:: Extracted entries ::

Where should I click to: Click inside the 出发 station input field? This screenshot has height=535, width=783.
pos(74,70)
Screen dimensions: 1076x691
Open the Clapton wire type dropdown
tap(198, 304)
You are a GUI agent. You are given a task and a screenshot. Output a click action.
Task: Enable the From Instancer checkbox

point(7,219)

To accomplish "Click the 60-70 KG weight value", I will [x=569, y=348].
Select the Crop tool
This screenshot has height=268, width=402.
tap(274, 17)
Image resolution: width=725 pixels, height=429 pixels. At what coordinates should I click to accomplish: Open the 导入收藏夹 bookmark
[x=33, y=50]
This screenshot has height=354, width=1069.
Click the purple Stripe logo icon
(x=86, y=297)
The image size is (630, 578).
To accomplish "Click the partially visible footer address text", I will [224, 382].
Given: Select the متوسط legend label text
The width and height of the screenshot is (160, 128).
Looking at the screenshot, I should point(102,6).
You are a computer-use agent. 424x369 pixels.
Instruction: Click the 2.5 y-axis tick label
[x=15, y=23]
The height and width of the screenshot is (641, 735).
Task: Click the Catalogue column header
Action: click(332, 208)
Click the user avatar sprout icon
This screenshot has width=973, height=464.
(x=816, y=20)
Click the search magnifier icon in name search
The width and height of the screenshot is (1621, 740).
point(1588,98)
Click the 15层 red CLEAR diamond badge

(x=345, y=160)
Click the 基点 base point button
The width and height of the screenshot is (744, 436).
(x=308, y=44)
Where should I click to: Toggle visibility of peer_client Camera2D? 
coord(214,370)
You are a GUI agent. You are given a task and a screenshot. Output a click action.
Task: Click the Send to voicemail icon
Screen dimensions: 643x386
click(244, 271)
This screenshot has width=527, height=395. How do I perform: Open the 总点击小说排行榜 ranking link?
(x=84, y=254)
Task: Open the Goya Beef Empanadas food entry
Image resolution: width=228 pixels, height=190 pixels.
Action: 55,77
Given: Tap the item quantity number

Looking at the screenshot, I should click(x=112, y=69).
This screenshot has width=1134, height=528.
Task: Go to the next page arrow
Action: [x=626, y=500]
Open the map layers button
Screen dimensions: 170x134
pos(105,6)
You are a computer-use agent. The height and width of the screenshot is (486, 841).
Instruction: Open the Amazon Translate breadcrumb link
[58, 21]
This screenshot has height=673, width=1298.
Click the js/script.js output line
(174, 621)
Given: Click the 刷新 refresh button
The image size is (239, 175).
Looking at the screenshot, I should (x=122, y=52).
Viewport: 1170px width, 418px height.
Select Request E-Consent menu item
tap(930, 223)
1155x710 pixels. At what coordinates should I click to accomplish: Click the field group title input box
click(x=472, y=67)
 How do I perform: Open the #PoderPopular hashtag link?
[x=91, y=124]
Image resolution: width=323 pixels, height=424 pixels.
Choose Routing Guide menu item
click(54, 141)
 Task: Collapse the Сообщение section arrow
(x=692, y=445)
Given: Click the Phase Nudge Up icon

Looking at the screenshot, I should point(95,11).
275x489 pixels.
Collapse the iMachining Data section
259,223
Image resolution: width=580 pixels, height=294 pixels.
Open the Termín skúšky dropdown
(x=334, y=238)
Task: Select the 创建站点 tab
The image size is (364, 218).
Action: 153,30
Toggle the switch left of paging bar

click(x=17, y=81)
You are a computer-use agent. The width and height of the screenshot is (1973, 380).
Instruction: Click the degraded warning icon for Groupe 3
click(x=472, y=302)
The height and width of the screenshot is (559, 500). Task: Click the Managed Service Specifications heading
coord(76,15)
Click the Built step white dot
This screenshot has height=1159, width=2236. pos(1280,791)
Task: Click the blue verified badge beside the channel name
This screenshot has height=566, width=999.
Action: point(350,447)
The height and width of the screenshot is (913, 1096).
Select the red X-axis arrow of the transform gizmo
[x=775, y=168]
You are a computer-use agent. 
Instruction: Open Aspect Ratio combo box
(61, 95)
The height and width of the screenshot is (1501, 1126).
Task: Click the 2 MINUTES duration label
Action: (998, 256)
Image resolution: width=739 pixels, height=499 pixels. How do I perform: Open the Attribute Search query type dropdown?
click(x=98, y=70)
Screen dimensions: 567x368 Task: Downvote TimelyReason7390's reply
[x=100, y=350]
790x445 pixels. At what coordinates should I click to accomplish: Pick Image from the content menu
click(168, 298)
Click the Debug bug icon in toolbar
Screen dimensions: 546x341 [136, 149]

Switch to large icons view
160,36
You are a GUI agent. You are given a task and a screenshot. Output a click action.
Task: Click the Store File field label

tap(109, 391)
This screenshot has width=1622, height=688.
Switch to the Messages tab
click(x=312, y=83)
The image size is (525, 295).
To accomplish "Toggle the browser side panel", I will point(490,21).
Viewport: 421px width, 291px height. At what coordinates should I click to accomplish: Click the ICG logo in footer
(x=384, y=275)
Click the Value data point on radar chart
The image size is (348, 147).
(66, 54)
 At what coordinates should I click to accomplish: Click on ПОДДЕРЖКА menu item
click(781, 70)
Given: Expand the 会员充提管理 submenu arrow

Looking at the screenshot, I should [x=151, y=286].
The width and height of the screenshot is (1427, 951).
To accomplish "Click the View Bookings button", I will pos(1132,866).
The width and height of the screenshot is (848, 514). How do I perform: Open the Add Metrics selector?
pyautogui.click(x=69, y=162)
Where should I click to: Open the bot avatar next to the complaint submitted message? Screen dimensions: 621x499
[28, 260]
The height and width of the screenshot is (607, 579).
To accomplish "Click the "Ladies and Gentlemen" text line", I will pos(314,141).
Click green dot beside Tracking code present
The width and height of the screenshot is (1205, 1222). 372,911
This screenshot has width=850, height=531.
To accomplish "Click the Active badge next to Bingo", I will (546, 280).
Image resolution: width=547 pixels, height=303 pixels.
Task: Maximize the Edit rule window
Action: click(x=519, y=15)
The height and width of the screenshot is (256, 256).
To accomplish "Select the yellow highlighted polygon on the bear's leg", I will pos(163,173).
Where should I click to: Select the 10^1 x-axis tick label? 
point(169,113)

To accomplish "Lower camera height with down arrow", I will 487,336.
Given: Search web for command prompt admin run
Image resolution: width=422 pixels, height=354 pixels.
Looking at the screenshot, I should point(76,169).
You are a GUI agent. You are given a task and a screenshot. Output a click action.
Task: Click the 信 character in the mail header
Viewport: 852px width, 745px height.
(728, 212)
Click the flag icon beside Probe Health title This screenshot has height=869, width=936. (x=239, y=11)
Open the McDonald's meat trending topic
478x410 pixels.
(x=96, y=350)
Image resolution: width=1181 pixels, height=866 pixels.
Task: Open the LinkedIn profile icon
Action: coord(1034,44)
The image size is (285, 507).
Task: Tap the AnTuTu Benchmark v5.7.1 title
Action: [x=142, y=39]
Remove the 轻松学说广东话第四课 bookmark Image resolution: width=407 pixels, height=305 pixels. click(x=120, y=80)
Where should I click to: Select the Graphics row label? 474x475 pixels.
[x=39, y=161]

:::

**Exercise**
Your response must repeat the entries above exactly, in full.

**Written answer**
Where should I click to: Click inside the 出发 station input field? This screenshot has height=535, width=783.
pos(74,70)
Screen dimensions: 1076x691
Open the Clapton wire type dropdown
tap(198, 304)
You are a GUI agent. You are given a task and a screenshot. Output a click action.
Task: Enable the From Instancer checkbox

point(7,219)

To accomplish "Click the 60-70 KG weight value", I will [x=569, y=348].
Select the Crop tool
This screenshot has height=268, width=402.
tap(274, 17)
Image resolution: width=725 pixels, height=429 pixels. At what coordinates should I click to accomplish: Open the 导入收藏夹 bookmark
[x=33, y=50]
This screenshot has height=354, width=1069.
Click the purple Stripe logo icon
(x=86, y=297)
The image size is (630, 578).
To accomplish "Click the partially visible footer address text", I will [224, 382].
Given: Select the متوسط legend label text
The width and height of the screenshot is (160, 128).
Looking at the screenshot, I should point(102,6).
You are a computer-use agent. 424x369 pixels.
Instruction: Click the 2.5 y-axis tick label
[x=15, y=23]
The height and width of the screenshot is (641, 735).
Task: Click the Catalogue column header
Action: click(332, 208)
Click the user avatar sprout icon
This screenshot has width=973, height=464.
(x=816, y=20)
Click the search magnifier icon in name search
The width and height of the screenshot is (1621, 740).
point(1588,98)
Click the 15层 red CLEAR diamond badge

(x=345, y=160)
Click the 基点 base point button
The width and height of the screenshot is (744, 436).
(x=308, y=44)
Where should I click to: Toggle visibility of peer_client Camera2D? 
coord(214,370)
You are a GUI agent. You are given a task and a screenshot. Output a click action.
Task: Click the Send to voicemail icon
Screen dimensions: 643x386
click(244, 271)
This screenshot has width=527, height=395. How do I perform: Open the 总点击小说排行榜 ranking link?
(x=84, y=254)
Task: Open the Goya Beef Empanadas food entry
Image resolution: width=228 pixels, height=190 pixels.
Action: 55,77
Given: Tap the item quantity number

Looking at the screenshot, I should click(x=112, y=69).
This screenshot has width=1134, height=528.
Task: Go to the next page arrow
Action: [x=626, y=500]
Open the map layers button
Screen dimensions: 170x134
pos(105,6)
You are a computer-use agent. The height and width of the screenshot is (486, 841).
Instruction: Open the Amazon Translate breadcrumb link
[58, 21]
This screenshot has height=673, width=1298.
Click the js/script.js output line
(174, 621)
Given: Click the 刷新 refresh button
The image size is (239, 175).
Looking at the screenshot, I should (x=122, y=52).
Viewport: 1170px width, 418px height.
Select Request E-Consent menu item
tap(930, 223)
1155x710 pixels. At what coordinates should I click to accomplish: Click the field group title input box
click(x=472, y=67)
 How do I perform: Open the #PoderPopular hashtag link?
[x=91, y=124]
Image resolution: width=323 pixels, height=424 pixels.
Choose Routing Guide menu item
click(54, 141)
 Task: Collapse the Сообщение section arrow
(x=692, y=445)
Given: Click the Phase Nudge Up icon

Looking at the screenshot, I should point(95,11).
275x489 pixels.
Collapse the iMachining Data section
259,223
Image resolution: width=580 pixels, height=294 pixels.
Open the Termín skúšky dropdown
(x=334, y=238)
Task: Select the 创建站点 tab
The image size is (364, 218).
Action: 153,30
Toggle the switch left of paging bar

click(x=17, y=81)
You are a computer-use agent. The width and height of the screenshot is (1973, 380).
Instruction: Click the degraded warning icon for Groupe 3
click(x=472, y=302)
The height and width of the screenshot is (559, 500). Task: Click the Managed Service Specifications heading
coord(76,15)
Click the Built step white dot
This screenshot has height=1159, width=2236. pos(1280,791)
Task: Click the blue verified badge beside the channel name
This screenshot has height=566, width=999.
Action: point(350,447)
The height and width of the screenshot is (913, 1096).
Select the red X-axis arrow of the transform gizmo
[x=775, y=168]
You are a computer-use agent. 
Instruction: Open Aspect Ratio combo box
(61, 95)
The height and width of the screenshot is (1501, 1126).
Task: Click the 2 MINUTES duration label
Action: (998, 256)
Image resolution: width=739 pixels, height=499 pixels. How do I perform: Open the Attribute Search query type dropdown?
click(x=98, y=70)
Screen dimensions: 567x368 Task: Downvote TimelyReason7390's reply
[x=100, y=350]
790x445 pixels. At what coordinates should I click to accomplish: Pick Image from the content menu
click(168, 298)
Click the Debug bug icon in toolbar
Screen dimensions: 546x341 [136, 149]

Switch to large icons view
160,36
You are a GUI agent. You are given a task and a screenshot. Output a click action.
Task: Click the Store File field label

tap(109, 391)
This screenshot has width=1622, height=688.
Switch to the Messages tab
click(x=312, y=83)
The image size is (525, 295).
To accomplish "Toggle the browser side panel", I will point(490,21).
Viewport: 421px width, 291px height. At what coordinates should I click to accomplish: Click the ICG logo in footer
(x=384, y=275)
Click the Value data point on radar chart
The image size is (348, 147).
(66, 54)
 At what coordinates should I click to accomplish: Click on ПОДДЕРЖКА menu item
click(781, 70)
Given: Expand the 会员充提管理 submenu arrow

Looking at the screenshot, I should [x=151, y=286].
The width and height of the screenshot is (1427, 951).
To accomplish "Click the View Bookings button", I will pos(1132,866).
The width and height of the screenshot is (848, 514). How do I perform: Open the Add Metrics selector?
pyautogui.click(x=69, y=162)
Where should I click to: Open the bot avatar next to the complaint submitted message? Screen dimensions: 621x499
[28, 260]
The height and width of the screenshot is (607, 579).
To accomplish "Click the "Ladies and Gentlemen" text line", I will pos(314,141).
Click green dot beside Tracking code present
The width and height of the screenshot is (1205, 1222). 372,911
This screenshot has width=850, height=531.
To accomplish "Click the Active badge next to Bingo", I will (546, 280).
Image resolution: width=547 pixels, height=303 pixels.
Task: Maximize the Edit rule window
Action: click(x=519, y=15)
The height and width of the screenshot is (256, 256).
To accomplish "Select the yellow highlighted polygon on the bear's leg", I will pos(163,173).
Where should I click to: Select the 10^1 x-axis tick label? 
point(169,113)

To accomplish "Lower camera height with down arrow", I will 487,336.
Given: Search web for command prompt admin run
Image resolution: width=422 pixels, height=354 pixels.
Looking at the screenshot, I should point(76,169).
You are a GUI agent. You are given a task and a screenshot. Output a click action.
Task: Click the 信 character in the mail header
Viewport: 852px width, 745px height.
(728, 212)
Click the flag icon beside Probe Health title This screenshot has height=869, width=936. (x=239, y=11)
Open the McDonald's meat trending topic
478x410 pixels.
(x=96, y=350)
Image resolution: width=1181 pixels, height=866 pixels.
Task: Open the LinkedIn profile icon
Action: coord(1034,44)
The image size is (285, 507).
Task: Tap the AnTuTu Benchmark v5.7.1 title
Action: [x=142, y=39]
Remove the 轻松学说广东话第四课 bookmark Image resolution: width=407 pixels, height=305 pixels. click(x=120, y=80)
Where should I click to: Select the Graphics row label? 474x475 pixels.
[x=39, y=161]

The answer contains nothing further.